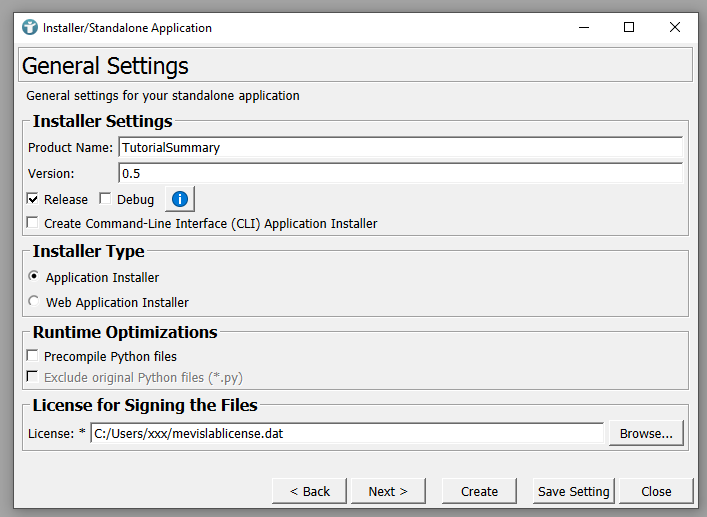Minimize the installer window

pyautogui.click(x=583, y=27)
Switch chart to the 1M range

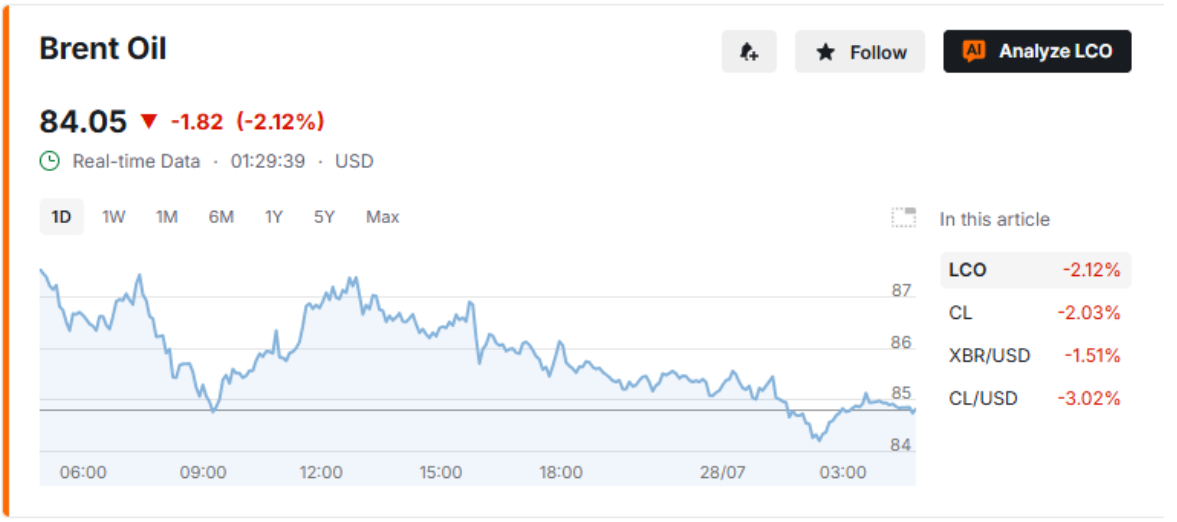click(x=167, y=217)
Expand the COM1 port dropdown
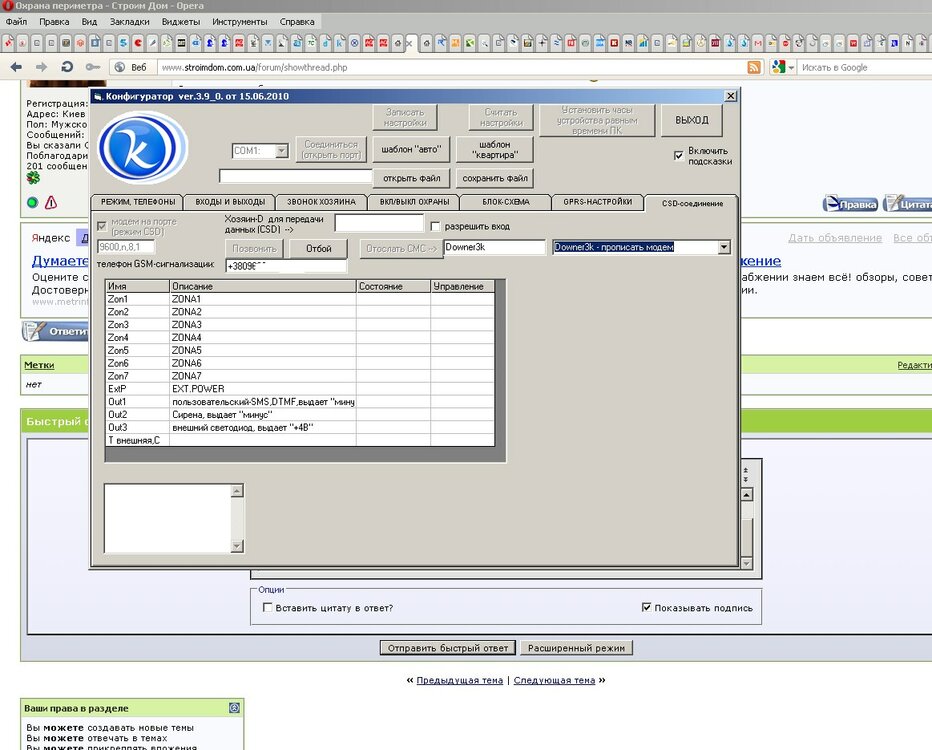The image size is (932, 750). tap(281, 151)
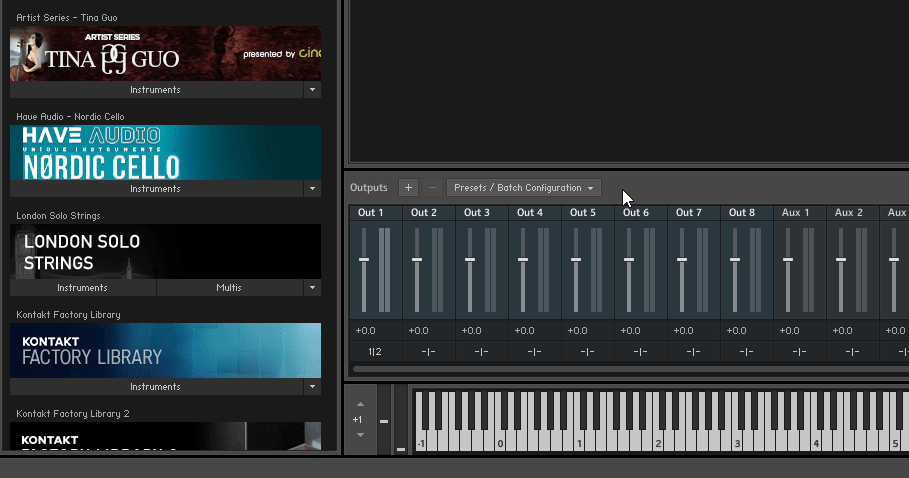Open Presets / Batch Configuration dropdown

click(524, 188)
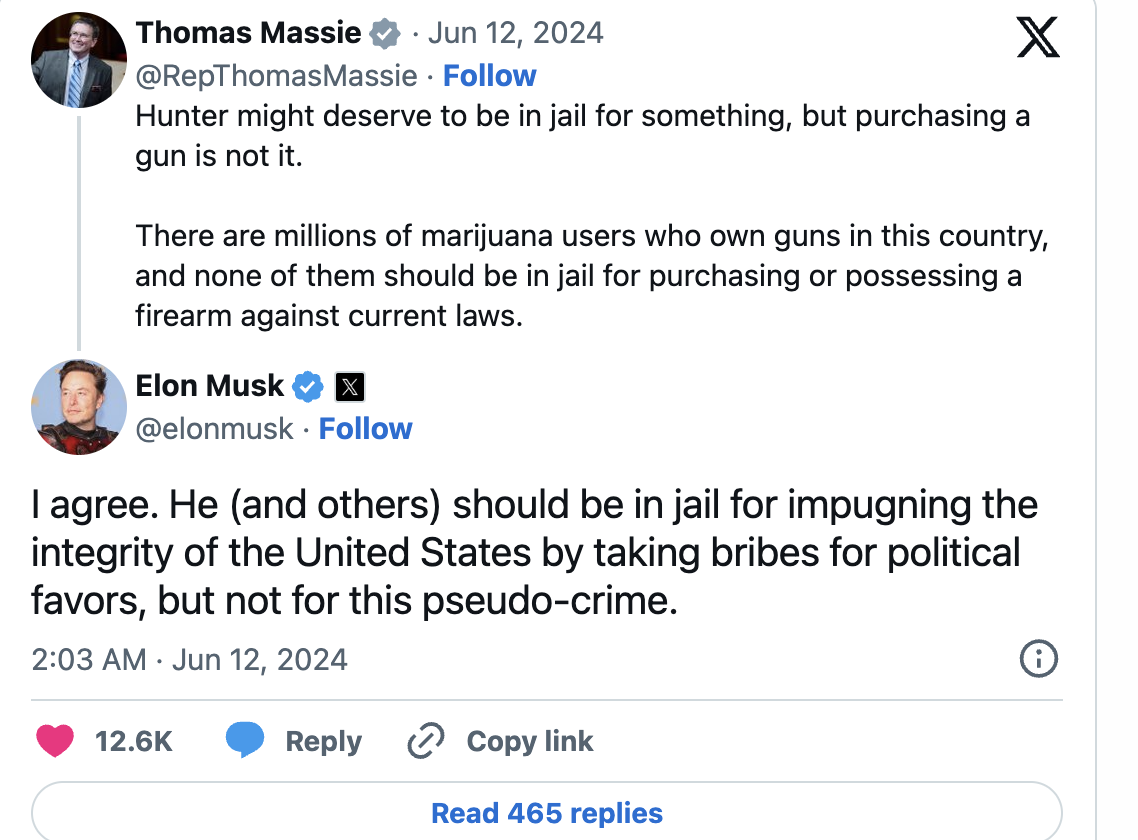Screen dimensions: 1138x840
Task: Visit the @elonmusk handle link
Action: (x=214, y=429)
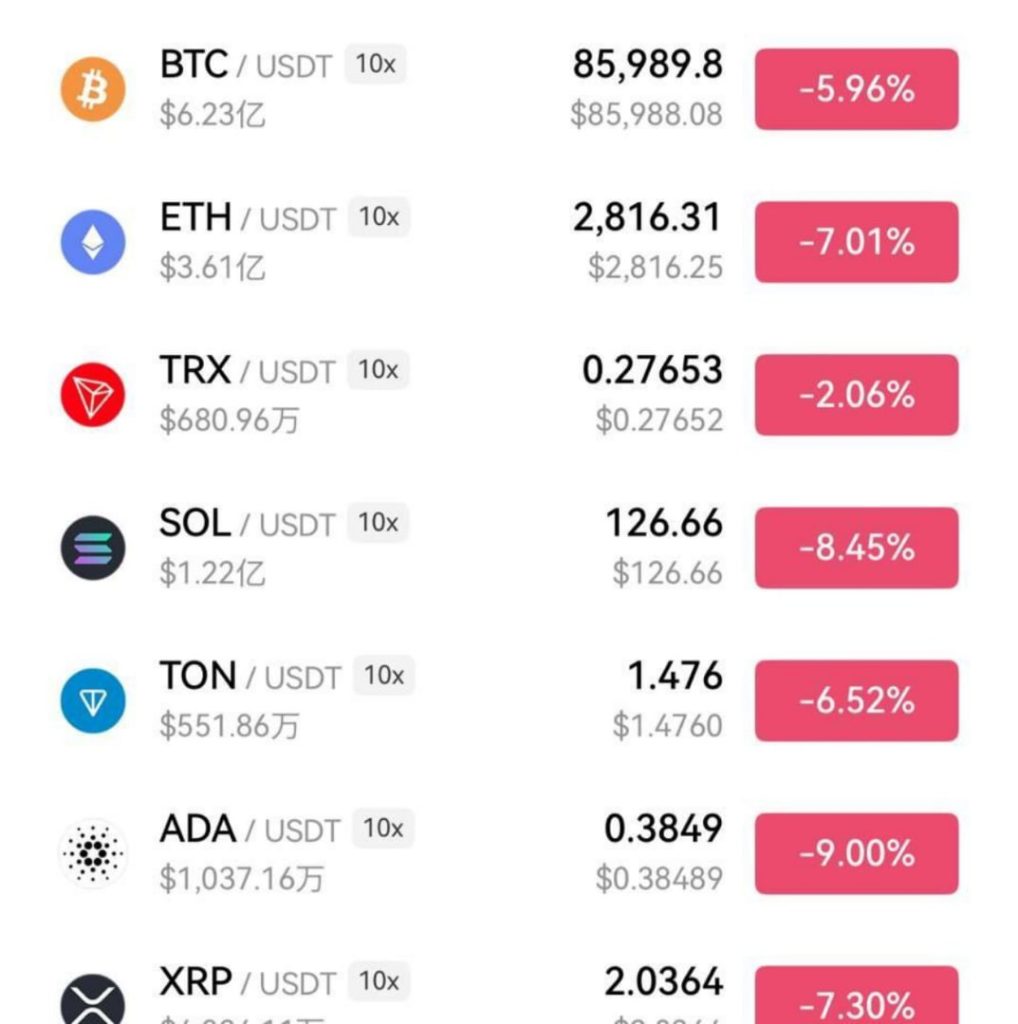Screen dimensions: 1018x1024
Task: Tap the TON -6.52% change button
Action: tap(856, 701)
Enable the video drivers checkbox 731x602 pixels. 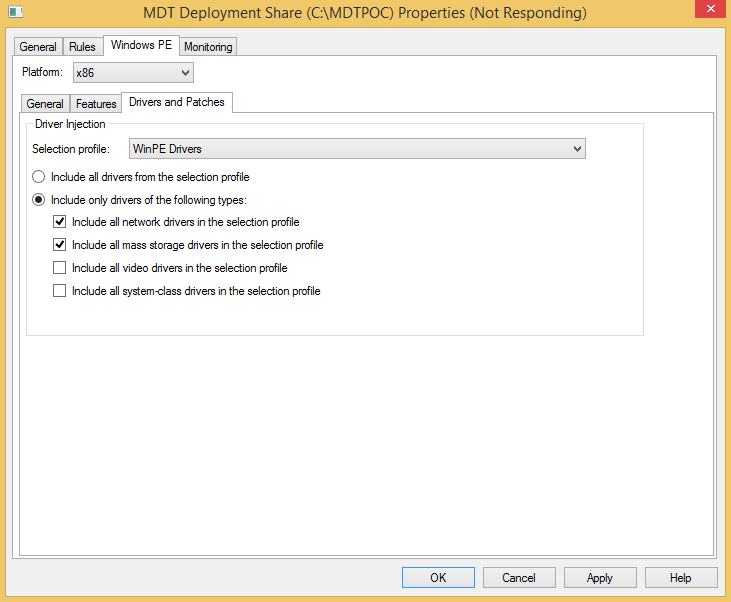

YOUR TASK
From the line with "Expand the COM1 port dropdown" through the final line of the data above, copy everything exactly, both ends included, but not the pictures.

RESULT FOR THIS TASK
Expand the COM1 port dropdown
The image size is (932, 750). tap(281, 151)
Open Presets / Batch Configuration dropdown

click(524, 188)
Screen dimensions: 1138x840
Task: Visit the @elonmusk handle link
Action: (x=214, y=429)
Screen dimensions: 1018x1024
Task: Tap the TON -6.52% change button
Action: tap(856, 701)
Enable the video drivers checkbox 731x602 pixels. 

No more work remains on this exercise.